* _Prompt_
Each entry has to be copied exactly, with nothing missed.

•••••

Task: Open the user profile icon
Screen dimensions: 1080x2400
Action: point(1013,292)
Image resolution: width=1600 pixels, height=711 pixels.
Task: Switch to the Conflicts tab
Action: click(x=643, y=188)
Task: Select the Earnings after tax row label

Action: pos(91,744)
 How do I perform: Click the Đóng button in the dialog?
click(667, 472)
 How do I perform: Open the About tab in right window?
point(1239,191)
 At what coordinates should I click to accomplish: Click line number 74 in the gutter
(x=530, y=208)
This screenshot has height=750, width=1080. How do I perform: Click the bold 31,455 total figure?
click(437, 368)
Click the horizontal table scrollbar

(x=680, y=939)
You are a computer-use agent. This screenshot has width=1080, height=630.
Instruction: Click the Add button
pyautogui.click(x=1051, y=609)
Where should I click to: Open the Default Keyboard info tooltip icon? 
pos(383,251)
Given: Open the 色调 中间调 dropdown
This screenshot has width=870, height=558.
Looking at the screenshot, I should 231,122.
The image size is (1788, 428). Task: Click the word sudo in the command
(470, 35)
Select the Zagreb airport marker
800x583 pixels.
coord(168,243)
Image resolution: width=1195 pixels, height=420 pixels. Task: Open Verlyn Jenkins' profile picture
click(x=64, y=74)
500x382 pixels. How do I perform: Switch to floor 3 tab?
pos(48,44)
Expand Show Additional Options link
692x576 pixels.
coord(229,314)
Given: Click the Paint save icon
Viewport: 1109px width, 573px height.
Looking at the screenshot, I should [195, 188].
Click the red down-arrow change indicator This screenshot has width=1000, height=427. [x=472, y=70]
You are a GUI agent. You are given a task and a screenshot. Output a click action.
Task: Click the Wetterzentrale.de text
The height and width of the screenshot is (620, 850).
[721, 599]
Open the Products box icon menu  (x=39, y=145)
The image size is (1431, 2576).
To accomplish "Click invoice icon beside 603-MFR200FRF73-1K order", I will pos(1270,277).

•••••

* _Task solution_
Task: Open the user profile icon
Screen dimensions: 1080x2400
Action: point(1013,292)
Image resolution: width=1600 pixels, height=711 pixels.
Task: Switch to the Conflicts tab
Action: click(x=643, y=188)
Task: Select the Earnings after tax row label

Action: pos(91,744)
 How do I perform: Click the Đóng button in the dialog?
click(667, 472)
 How do I perform: Open the About tab in right window?
point(1239,191)
 At what coordinates should I click to accomplish: Click line number 74 in the gutter
(x=530, y=208)
This screenshot has height=750, width=1080. How do I perform: Click the bold 31,455 total figure?
click(437, 368)
Click the horizontal table scrollbar

(x=680, y=939)
You are a computer-use agent. This screenshot has width=1080, height=630.
Instruction: Click the Add button
pyautogui.click(x=1051, y=609)
Where should I click to: Open the Default Keyboard info tooltip icon? 
pos(383,251)
Given: Open the 色调 中间调 dropdown
This screenshot has width=870, height=558.
Looking at the screenshot, I should 231,122.
The image size is (1788, 428). Task: Click the word sudo in the command
(470, 35)
Select the Zagreb airport marker
800x583 pixels.
coord(168,243)
Image resolution: width=1195 pixels, height=420 pixels. Task: Open Verlyn Jenkins' profile picture
click(x=64, y=74)
500x382 pixels. How do I perform: Switch to floor 3 tab?
pos(48,44)
Expand Show Additional Options link
692x576 pixels.
coord(229,314)
Given: Click the Paint save icon
Viewport: 1109px width, 573px height.
Looking at the screenshot, I should [195, 188].
Click the red down-arrow change indicator This screenshot has width=1000, height=427. [x=472, y=70]
You are a GUI agent. You are given a task and a screenshot. Output a click action.
Task: Click the Wetterzentrale.de text
The height and width of the screenshot is (620, 850).
[721, 599]
Open the Products box icon menu  (x=39, y=145)
The image size is (1431, 2576).
To accomplish "Click invoice icon beside 603-MFR200FRF73-1K order", I will pos(1270,277).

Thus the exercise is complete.